If I misinterpreted your PM then yes I apologise unreservedly. I have blocked your PM's because I deem "Consider this as a final kind request before I do get mad and you do not want me mad and mind your own business btw!" to be a veiled threat and an attempt to intimidate me. Again, if I misinterpreted that then yes I unreservedly apologise and retract my remark.

Now back on topic ... I have received an an email that contains "The rewriteCond line does fix it, because of this part (/[^.]*) in it, but we should check for better options here".

Now please can we all try and work together on this. If You or someone could suggest a way to configure xampp or wamp to reproduce the error that would be helpful. eg. when Apache puts the PW protect .htaccess in the htdocs(www) root does it code it differently to when it puts it in the /administrator directory ? As it is putting the PW protect in the htdocs(www) folder in localhost just makes all the folders below it.

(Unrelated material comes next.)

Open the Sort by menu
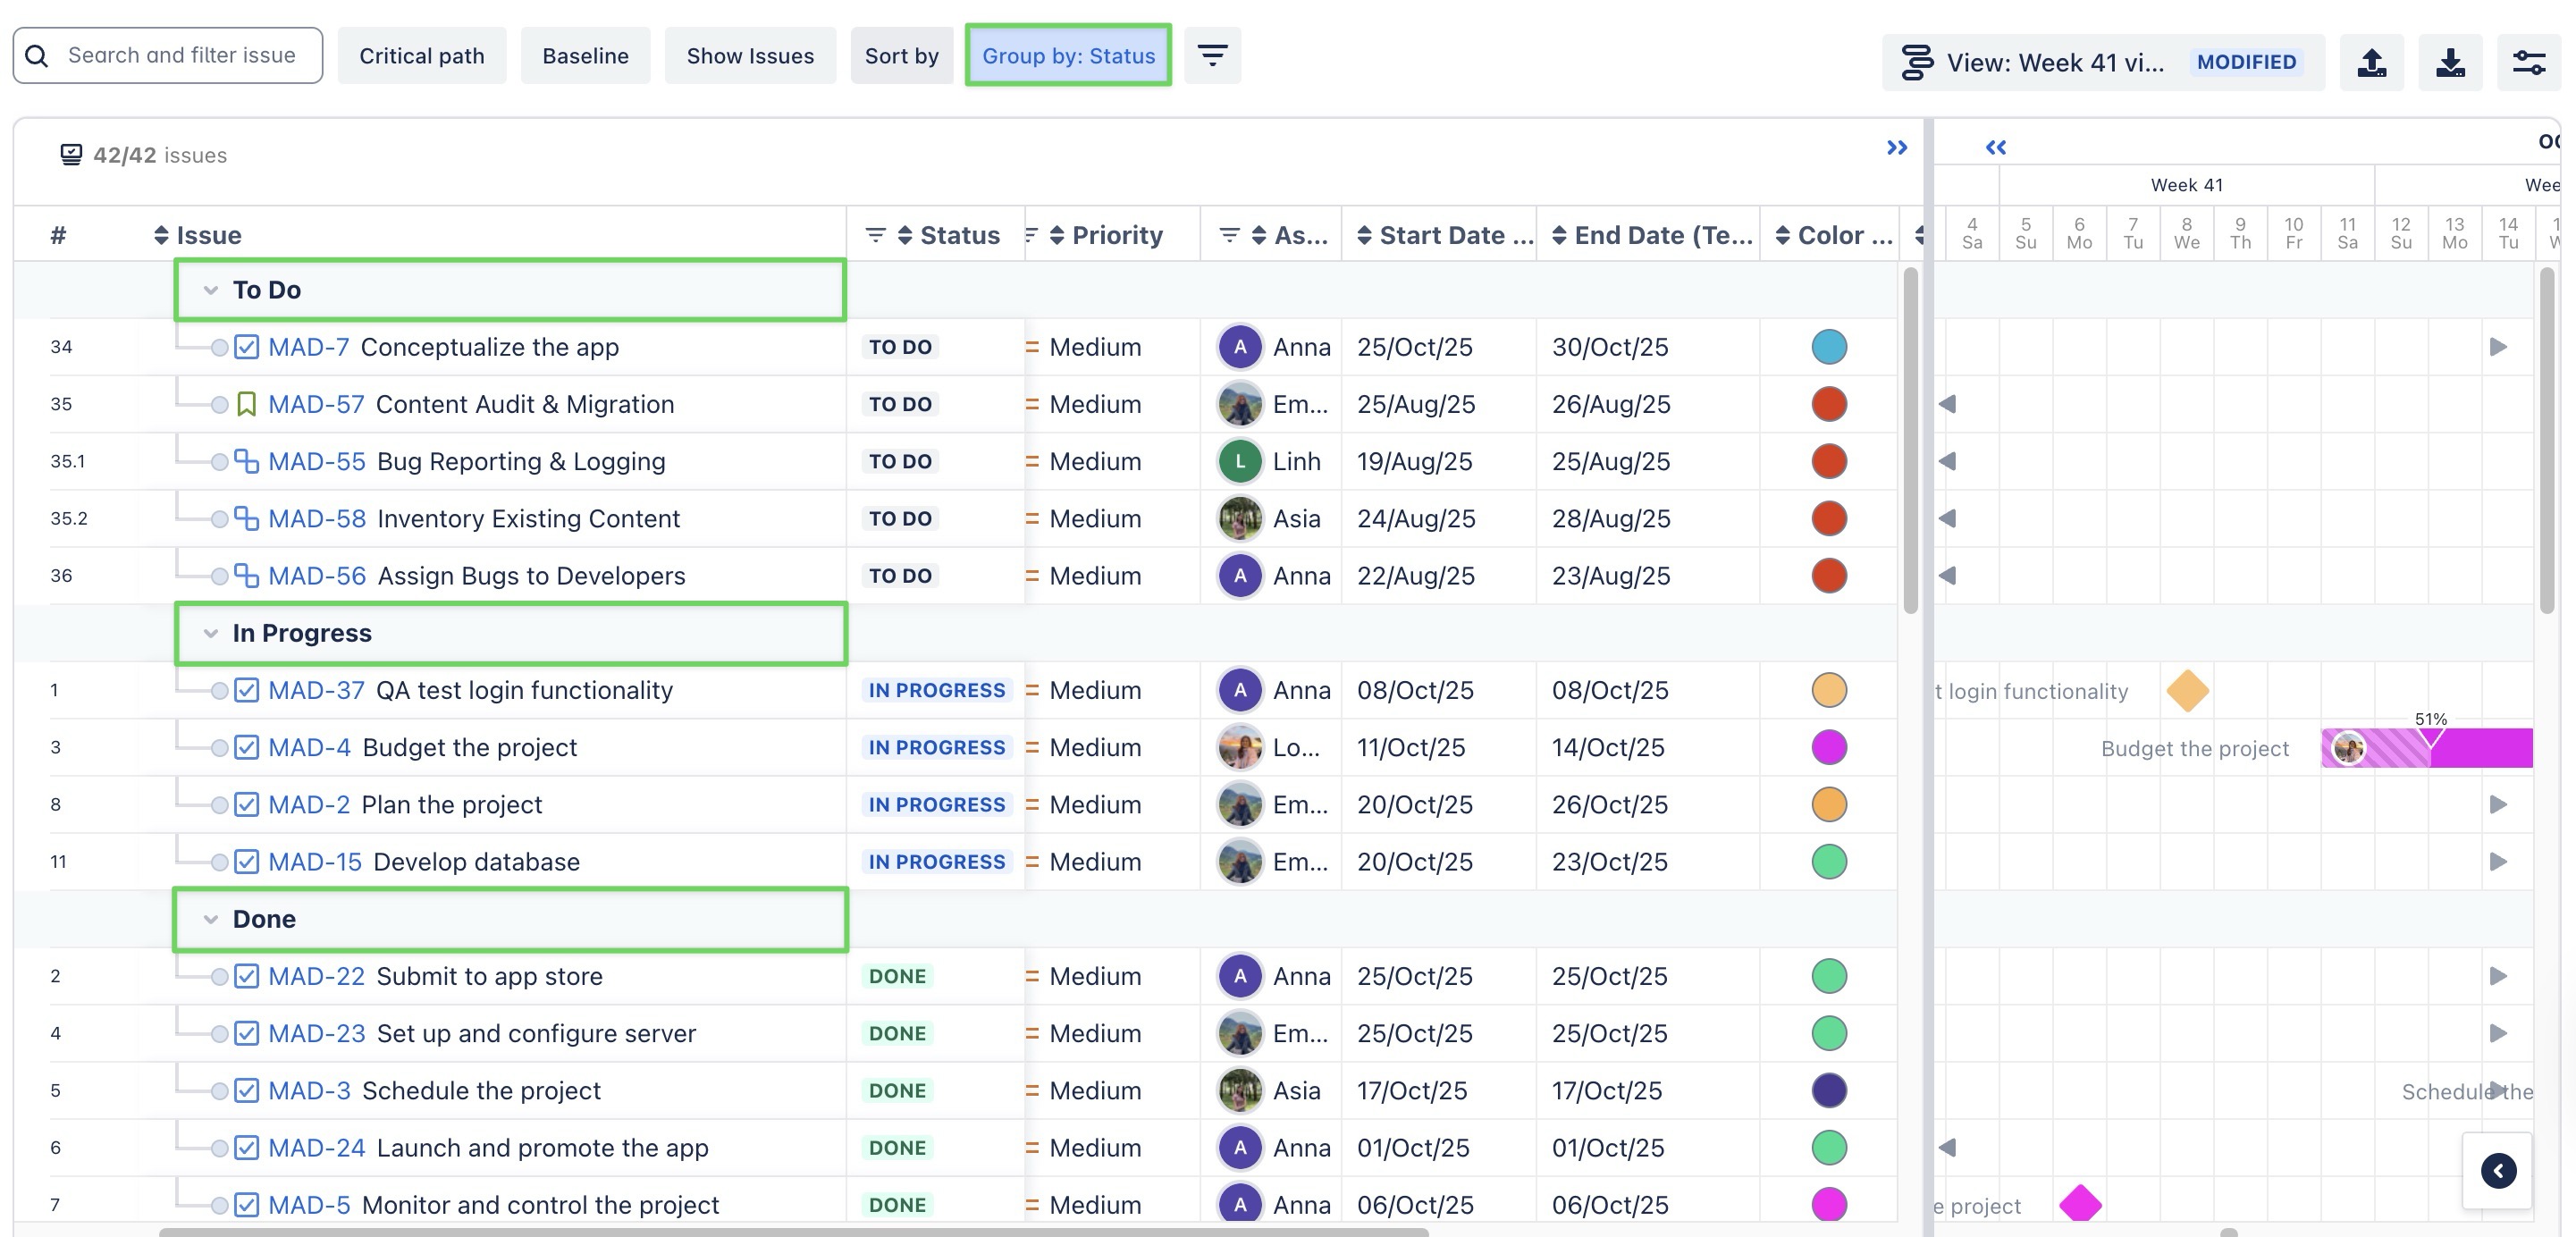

If the error can be replicated in localhost then many others can help test a patch. And that would help eradicate human error.

[Webdongle]

In addition I have found this about Password protected with cPanel. Yes I know it was a wordpress site that experienced it but the type of site is not relevant. What is relevant is what caused it.

I had this same problem under cPanel. In my case it was due to the "~/.htpasswds/public_html/secure-dir/passwd" file/directory not having the correct permissions. I called the hosting company and they chown'd the file with the correct permissions and it worked.

http://stackoverflow.com/questions/7252 ... cts-to-404

Also http://www.myguysolutions.com/2010/02/1 ... rectories/ may be of interest.

Big thanks to RedEye for discovering that cPanel + Apache + Password protected directories = a call for either a 401 or 403 which when not found will throw the 404 error that the OP is experiencing.

[leolam]

Our permissions are correct

Leo

[RedEye]

Big thanks to RedEye for discovering that cPanel + Apache + Password protected directories = a call for either a 401 or 403 which when not found will throw the 404 error that the OP is experiencing.

To make that clear, I didn't wrote that, what I wrote was: in nearly all cases cPanel is involved. Means you could also run into this on a server without cPanel, depending on the configuration.

The simple fact is that this error is a specific server side configuration issue (apache) related to error documents. For me adding back this RewriteCond line is not the right solution, but I have not to decide it and I also don't really care about this to be honest.